El invento nunca pasó de ser el saludo privado entre Jorge y el sacerdote
revolucionario.
Después de la comida, Raúl tomó a dos niños y los sentó sobre sus piernas.
Lo llamaban papá.
– ¿Son tus hijos?–preguntó Jorge.
Raúl movió la cabeza negativamente y continuó chistando con sus "hijos".
Más tarde cuando los chiquillos dormían. Raúl contó la historia: los niños habían
quedado huérfanos al morir sus padres vilmente asesinados cerca de Las Vueltas.
– Desde entonces, me dicen papá – terminó de contar. ¿Y vos tenés hijos?
– Si. Una niña.
– Ajá. La vida en los montes es dura, pero una vez acostumbrado comenzás a
gozar del lado bueno. ¿Sos casado?
– Si...
– ¡A pues, te jodiste! Los casados no pueden hacer nada...
EI “hacer nada” quedó explicado con la sonrisa maliciosa de Raúl. Jorge
contestó con otra sonrisa pensando en sus adentros "... casado, pero no
capado ¡huevón!..."
– Bueno. Ya es hora de dormir. Vos vas a dormir en la hamaca – indicó Raúl
señalando el trapo sucio y roto que en alguna época lejana había ostentado el
nombre de hamaca. Solamente quedaban los recuerdos:...hilos y muchos agujeros...

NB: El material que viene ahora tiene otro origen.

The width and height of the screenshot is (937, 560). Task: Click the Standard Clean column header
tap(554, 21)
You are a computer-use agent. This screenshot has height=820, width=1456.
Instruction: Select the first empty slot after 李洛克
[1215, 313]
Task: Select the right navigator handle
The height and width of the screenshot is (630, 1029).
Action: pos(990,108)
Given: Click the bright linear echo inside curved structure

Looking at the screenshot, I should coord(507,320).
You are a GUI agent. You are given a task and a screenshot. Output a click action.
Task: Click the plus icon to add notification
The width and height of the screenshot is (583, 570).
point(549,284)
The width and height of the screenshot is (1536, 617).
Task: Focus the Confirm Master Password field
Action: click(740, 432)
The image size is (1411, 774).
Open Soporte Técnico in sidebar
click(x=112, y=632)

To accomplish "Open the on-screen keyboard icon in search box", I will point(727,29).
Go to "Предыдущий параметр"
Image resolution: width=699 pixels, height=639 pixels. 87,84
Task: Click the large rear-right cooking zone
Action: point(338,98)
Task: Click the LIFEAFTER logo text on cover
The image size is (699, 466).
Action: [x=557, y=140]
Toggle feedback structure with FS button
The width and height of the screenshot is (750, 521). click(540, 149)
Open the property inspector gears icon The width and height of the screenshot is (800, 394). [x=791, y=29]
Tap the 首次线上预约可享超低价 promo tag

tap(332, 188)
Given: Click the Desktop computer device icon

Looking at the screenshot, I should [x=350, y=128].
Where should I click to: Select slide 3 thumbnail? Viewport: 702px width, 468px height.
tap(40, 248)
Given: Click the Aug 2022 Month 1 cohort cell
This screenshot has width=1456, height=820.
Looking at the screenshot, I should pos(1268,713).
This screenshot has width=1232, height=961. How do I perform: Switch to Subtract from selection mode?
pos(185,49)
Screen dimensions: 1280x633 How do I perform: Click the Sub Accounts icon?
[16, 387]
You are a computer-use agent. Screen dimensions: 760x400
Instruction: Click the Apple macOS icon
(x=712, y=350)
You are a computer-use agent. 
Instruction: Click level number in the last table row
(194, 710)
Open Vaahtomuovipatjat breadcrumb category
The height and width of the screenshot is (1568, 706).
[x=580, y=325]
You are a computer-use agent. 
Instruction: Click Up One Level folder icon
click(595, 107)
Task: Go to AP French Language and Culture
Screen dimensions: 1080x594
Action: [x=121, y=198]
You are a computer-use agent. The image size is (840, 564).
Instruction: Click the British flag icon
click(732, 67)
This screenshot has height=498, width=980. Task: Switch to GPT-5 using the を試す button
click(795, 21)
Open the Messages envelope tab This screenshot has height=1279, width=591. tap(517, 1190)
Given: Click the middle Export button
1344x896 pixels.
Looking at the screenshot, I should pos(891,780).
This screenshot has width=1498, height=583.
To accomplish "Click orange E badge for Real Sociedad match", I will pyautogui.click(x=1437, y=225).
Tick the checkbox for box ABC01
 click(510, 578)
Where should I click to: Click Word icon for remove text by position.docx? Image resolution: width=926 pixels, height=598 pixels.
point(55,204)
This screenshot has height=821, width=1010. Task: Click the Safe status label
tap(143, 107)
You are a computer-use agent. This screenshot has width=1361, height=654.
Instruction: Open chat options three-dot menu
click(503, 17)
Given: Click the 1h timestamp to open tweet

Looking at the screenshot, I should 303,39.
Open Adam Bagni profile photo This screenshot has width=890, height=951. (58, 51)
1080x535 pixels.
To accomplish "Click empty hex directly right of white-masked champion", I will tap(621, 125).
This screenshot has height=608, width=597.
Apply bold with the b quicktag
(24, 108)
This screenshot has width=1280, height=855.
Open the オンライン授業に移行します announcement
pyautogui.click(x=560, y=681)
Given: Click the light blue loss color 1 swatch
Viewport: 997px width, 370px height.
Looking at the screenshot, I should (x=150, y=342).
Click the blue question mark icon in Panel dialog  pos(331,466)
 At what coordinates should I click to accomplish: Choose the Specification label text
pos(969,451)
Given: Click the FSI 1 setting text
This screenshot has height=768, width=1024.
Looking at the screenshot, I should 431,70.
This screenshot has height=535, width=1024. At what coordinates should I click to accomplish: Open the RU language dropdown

La mujer que había ayudado a Jorge con la carga durante la marcha matutina,
extendió un pedazo de plástico en el piso de tierra, muy cerca de la hamaca. A Jorge
le pareció extraño que habiendo dos camas en el cuarto, Raúl durmiera también
en el suelo.
Jorge se acostó en los “hilos” tratando de mantener el equilibrio y no
caerse al suelo.
A pesar del agotamiento físico no lograba conciliar el sueño. Constantemente
se daba vueltas. La chaqueta de Juan no le defendía del frío intenso de la
noche, sentía que la piel vibraba bajo las ropas y el hormigueo iba en aumento.
"... tal vez me cayó mal el curtido...” – meditaba –, tratando de
encontrar respuesta al origen de la supuesta alergia.
Por fin le venció el cansancio y se quedó dormido.
Los ruidos extraños percibidos aletargadamente, lo despertaron. A medida
que su mente se sacudía del polvo mágico de los sueños, los ruidos resultaban
cada vez más familiares. La violenta y agitada respiración de un hombre al
momento del orgasmo, los gemidos reprimidos, mezcla de repulsión y angustia de
una mujer violentada en su sexo. EI chagüitoso entrar y salir de un pene erecto
en el cuerpo de una mujer.
– ¡Ay no, Dios mio! ¡Déjeme por favor! Se lo suplico... déjeme por favor!
– Solamente un ratito...
Raúl se levantó a las cinco y media de la mañana y de un tirón despertó a Jorge.
La brisa fresca inundó el pequeño cuarto. Los chiquillos aún dormían
envueltos en sus pobres prendas, entregándose calor fraterno.
Carmen se había marchado al parecer muy de madrugada, huyendo tal vez de la
vergüenza de haber sido violada.
La lumbre del fogón iluminaba el corredor donde Marta trituraba el nixtamal
sobre la piedra de moler. El olor de los alhelíes se mezclaba con el aroma del café
recién cocido.
– Buenos días, compa – saludó Jorge.
– Buenos días le dé Dios.
– ¿Dónde hay agua para lavarme la cara?
– Coja del barril – respondió Marta, indicando con el dedo índice el
enmohecido recipiente bajo el alero de la casa.
¡Puta! ¿y esto qué es? – gritó Jorge asustado al momento de quitarse la
camisa.
Tenia el cuerpo cubierto de pequeñas manchas rojizas. Raúl comenzó a reír
sin lograr contenerse.
– ¡Te hicieron mierda las pulgas! Ja, ja, Ja...
Al parecer, todas las inmundas habitantes de aquel cuarto se habían
agrupado en regimientos, atacando salvajemente por la retaguardia, los flancos,
la delantera, incluso en las partes más delicadas e íntimas del cuerpo...
Viendo las cosas desde el punto de vista de los intereses pulguientos,
había que comprender que aquellas saltarinas no podían dejar pasar la
oportunidad de sacrificar a un recién llegado. Jorge nunca imaginó que las
primeras gotas de sangre que derramaría en la montaña le serían extraídas,
traicioneramente, por millones de microscópicas jeringas.